“¡GUISH! ¡TUUCH! ¡XIIK’!... ¡PELANÁ!”
O lo que es lo mismo: pipí, ombligo, axila e algo similar a hijo de puta. Las cuatro únicas palabras que recuerdo en maya. Retahíla de patio de escuela absurda a la que acude mi paladar a modo de conjuro protector. ¿Era posible? Quiero decir, claro que alguna vez llegué a fantasear con un encuentro así. Es más, incluso dudé seriamente de lo factible de esa probabilidad... pero no ahora y mucho menos aquí.
Allá era posible. Allá es donde la frontera entre la historia y la leyenda no se marca —no se quiere o quizá no la hay—. Allá, tu maestra de 2º grado dedica una hora diaria a explicarte el entramado de fábulas prehispánicas que urden las supersticiones del Mayab, con la misma convicción que la llegada de Colón. Allá, no hay barrio ni esquina sin una leyenda que lo apostille. Allá te sabes parte de un legado que nunca se fue, de unas creencias que unidas a la fe ferviente dan lugar a ese clima mestizo que tanto gusta en National Geographic. Allá, no pierdes objetos, “te los robó un Alux”.
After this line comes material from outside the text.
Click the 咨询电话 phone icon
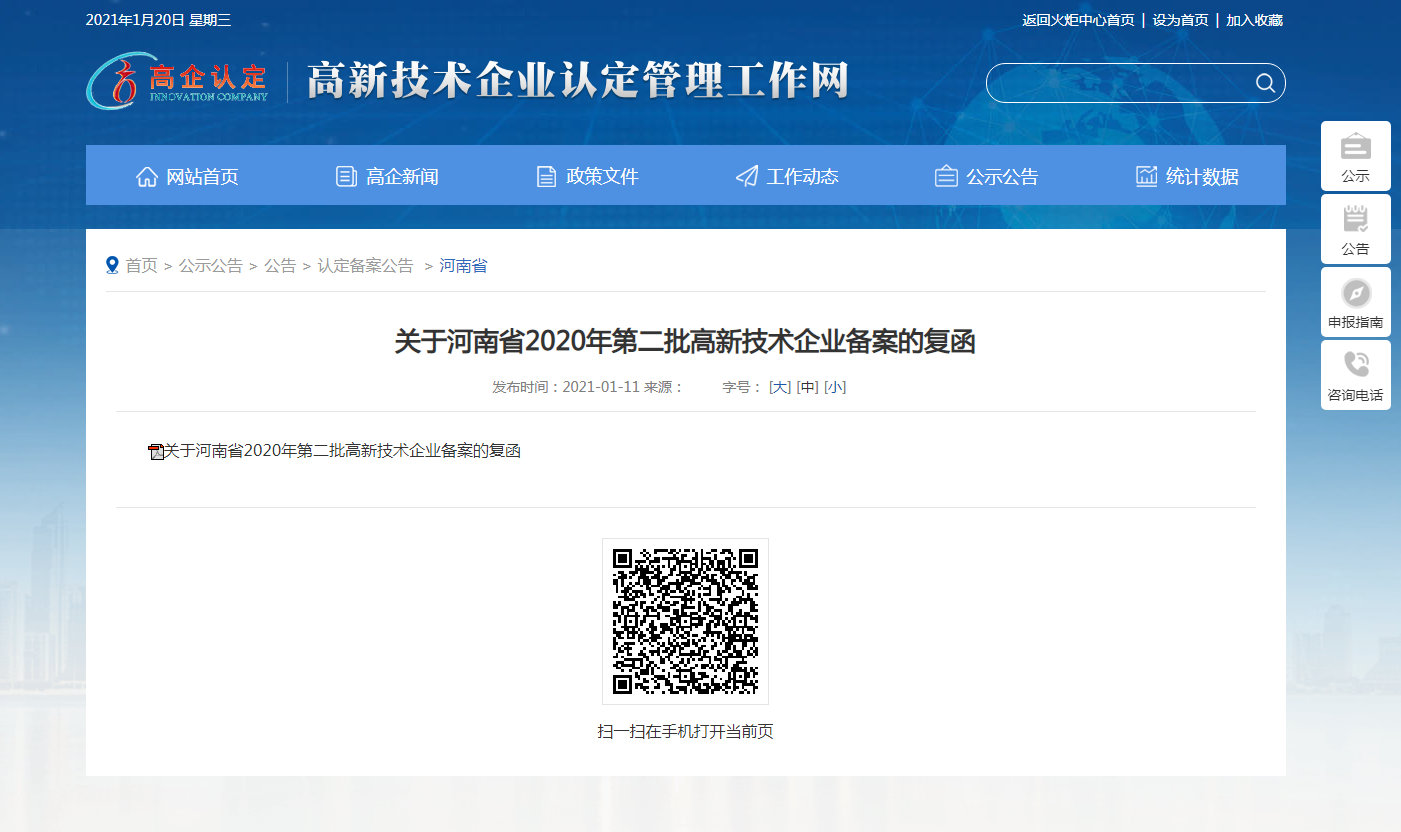This screenshot has width=1401, height=832. (1355, 365)
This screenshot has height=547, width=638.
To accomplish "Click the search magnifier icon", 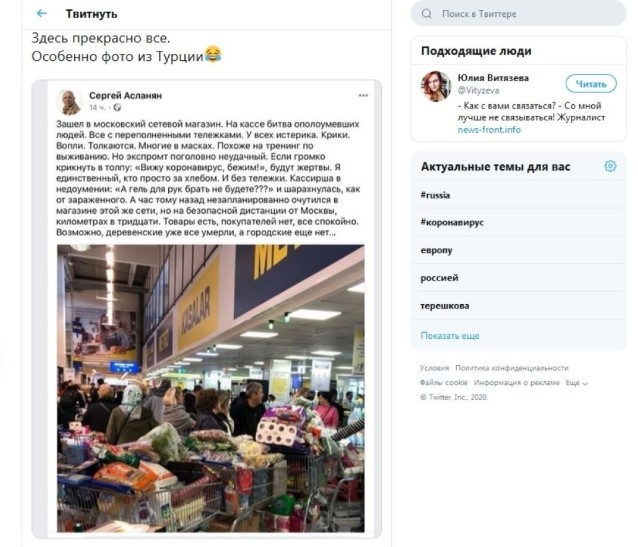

Cierto, fui niña fantasiosa en ciudad colonial blindada por selva tropical escondite de pirámides. Sí, me crié rodeada de superstición y demás “superchería”. Por supuesto, escuché testimonios de personas ilustradas que tan atónitos como sus receptores relataban experiencias con ellos... Pasé noches de verdadero pánico al quedarme sola en casa por si alguno aparecía.... porque si eso sucedía.... si no eran sólo ruidos...
Ahora. Aquí. Sucede.
Sus ojillos negros y brillantes me penetran desde la gruta que forma el amasijo de ropa en el suelo de mi habitación. “¡GUISH! ¡TUUCH! ¡XIIK’!...¡PELANÁ!” “¡GUISH! ¡TUUCH! ¡XIIK’! ¡PELANÁ!” . Ríe, el pequeño Alux se descojona a lo grande. “¡GUISH! ¡TUUCH! ¡XIIK’! ¡PELANÁ!” Los destellos que salen de la oscuridad van arriba y abajo frenéticos. Todo es carcajada estruendosa. “Guuii...ssh...” ¿Estoy agazapada en el extremo de mi cama en medio de la oscuridad gritando pipí, ombligo, axila, hijo de puta a un duende maya que habita en mi desorden? La risotada nerviosa en la que reviento supera a la de mi compadrito. Es oficial, tanta fusión cultural, tanta imaginación, tanta melancolía, tanto alcohol... tantos tantos lo han conseguido: estoy tarada.